The Boy in the Black Suit
- First edition cover
- Author: Jason Reynolds
- Publisher: Atheneum
- Publication date: January 6, 2015
- Pages: 272
- Awards: Coretta Scott King Honor (2016)
- ISBN: 978-1-4424-5950-2

= The Boy in the Black Suit =

2015 young adult novel by Jason Reynolds

The Boy in the Black Suit is a 2015 young adult novel by Jason Reynolds.

It is a 2016 Coretta Scott King Award honor book.

== Plot ==
Matt, a seventeen-year-old boy coping with the death of his mother, takes a job at a funeral home to support himself and his alcoholic father.

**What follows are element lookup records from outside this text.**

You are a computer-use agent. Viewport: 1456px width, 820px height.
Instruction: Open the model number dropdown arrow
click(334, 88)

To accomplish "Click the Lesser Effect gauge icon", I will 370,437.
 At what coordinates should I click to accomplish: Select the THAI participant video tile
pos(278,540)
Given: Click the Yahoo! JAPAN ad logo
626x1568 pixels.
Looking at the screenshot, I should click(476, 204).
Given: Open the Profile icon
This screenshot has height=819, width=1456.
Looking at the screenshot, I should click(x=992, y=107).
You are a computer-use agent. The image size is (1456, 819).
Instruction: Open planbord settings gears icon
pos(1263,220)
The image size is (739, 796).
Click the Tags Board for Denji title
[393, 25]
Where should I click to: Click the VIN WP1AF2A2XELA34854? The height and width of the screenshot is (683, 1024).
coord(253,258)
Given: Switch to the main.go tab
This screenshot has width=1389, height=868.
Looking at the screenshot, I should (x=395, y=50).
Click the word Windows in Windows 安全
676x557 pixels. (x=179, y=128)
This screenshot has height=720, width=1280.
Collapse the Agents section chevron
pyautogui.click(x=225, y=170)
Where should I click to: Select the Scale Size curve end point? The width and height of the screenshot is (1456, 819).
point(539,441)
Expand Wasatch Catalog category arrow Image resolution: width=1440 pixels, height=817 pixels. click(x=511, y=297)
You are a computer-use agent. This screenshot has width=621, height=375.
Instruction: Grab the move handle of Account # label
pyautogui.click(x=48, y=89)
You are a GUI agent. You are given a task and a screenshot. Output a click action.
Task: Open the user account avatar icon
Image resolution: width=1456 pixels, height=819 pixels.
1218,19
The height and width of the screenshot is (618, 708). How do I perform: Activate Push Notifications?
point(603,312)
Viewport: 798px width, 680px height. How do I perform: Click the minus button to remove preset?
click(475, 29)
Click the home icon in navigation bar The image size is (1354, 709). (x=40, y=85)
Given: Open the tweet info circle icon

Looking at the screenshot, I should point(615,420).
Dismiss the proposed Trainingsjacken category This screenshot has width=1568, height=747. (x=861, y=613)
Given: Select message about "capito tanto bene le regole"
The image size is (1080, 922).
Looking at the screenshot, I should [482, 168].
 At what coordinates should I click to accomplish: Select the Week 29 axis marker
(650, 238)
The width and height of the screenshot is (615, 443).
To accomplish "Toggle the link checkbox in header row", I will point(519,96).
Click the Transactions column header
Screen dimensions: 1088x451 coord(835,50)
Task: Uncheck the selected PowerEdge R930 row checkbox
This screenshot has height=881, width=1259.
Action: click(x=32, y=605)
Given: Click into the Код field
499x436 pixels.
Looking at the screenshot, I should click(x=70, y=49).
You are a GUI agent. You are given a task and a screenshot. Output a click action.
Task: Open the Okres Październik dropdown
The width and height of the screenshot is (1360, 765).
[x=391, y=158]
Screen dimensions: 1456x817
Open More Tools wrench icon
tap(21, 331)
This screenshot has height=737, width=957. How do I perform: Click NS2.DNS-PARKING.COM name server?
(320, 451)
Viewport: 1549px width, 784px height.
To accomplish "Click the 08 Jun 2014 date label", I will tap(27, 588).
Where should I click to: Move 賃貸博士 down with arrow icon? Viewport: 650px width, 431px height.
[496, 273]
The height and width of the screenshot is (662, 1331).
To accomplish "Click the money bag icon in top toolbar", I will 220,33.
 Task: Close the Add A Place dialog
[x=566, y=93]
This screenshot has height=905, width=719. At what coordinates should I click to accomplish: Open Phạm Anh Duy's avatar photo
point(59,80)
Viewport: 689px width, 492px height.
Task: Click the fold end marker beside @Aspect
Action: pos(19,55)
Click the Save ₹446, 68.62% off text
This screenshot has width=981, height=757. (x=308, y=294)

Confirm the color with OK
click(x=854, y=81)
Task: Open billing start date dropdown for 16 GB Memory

Through his relationship with Lovey, a girl who's also experienced hardship, Matt finds companionship in his grief.

== Reception ==
The Boy in the Black Suit received mixed reviews from critics, who often found the plot to be lacking, despite strongly-written characters.

Publishers Weekly referred to The Boy in the Black Suit as "an affecting story," while Kirkus Reviews called it "a vivid, satisfying and ultimately upbeat tale of grief, redemption and grace." They highlighted how "Reynolds writes with a gritty realism that beautifully captures the challenges—and rewards—of growing up in the inner city." According to School Library Journal, the "sensitive novel [...] reads like a light vignette", despite dealing with "weighty subjects."

Reviewers often praised Reynold's character development, with School Library Journal writing, "He excels at writing an authentically teenage voice [...] and his characters are believable without being predictable." They added, "Reynolds has a great ear for dialogue overall and his transitions into memories and back to the present of the narrative are seamless." Booklist's Michael Cart called the protagonist "a wonderfully sympathetic, multidimensional character whose voice is a perfect match for the material and whose relationships [...] are beautifully realized."

However, reviewers often criticized the plot development, with Publishers Weekly noting that the novel's "faults offset its strengths". They pointed to "coincidences and plot twists" that "detract from the impact of the story as it develops", as well as the fact that the "romantic interest [...] doesn’t come on the scene until halfway through the book, and the wait feels long." Cart agreed the novel "gets off to a slightly slow start". However, he found that it "quickly becomes a superb, character-driven story." School Library Journal added, "By the end of the novel, some of those plot threads are left dangling. Endings wrapped up like presents are not the right thing for every book, but some of these subplots [...] are tied to characters whose lives were so integral to the main story. When a character is that important and developed, it seems odd when his story just fades away."

Booklist also reviewed the audiobook narrated by Corey Allen.

In 2016, The Boy in the Black Suit was named a Coretta Scott King honor book, and the Young Adult Library Services Association included it on their list of the Best Fiction for Young Adults.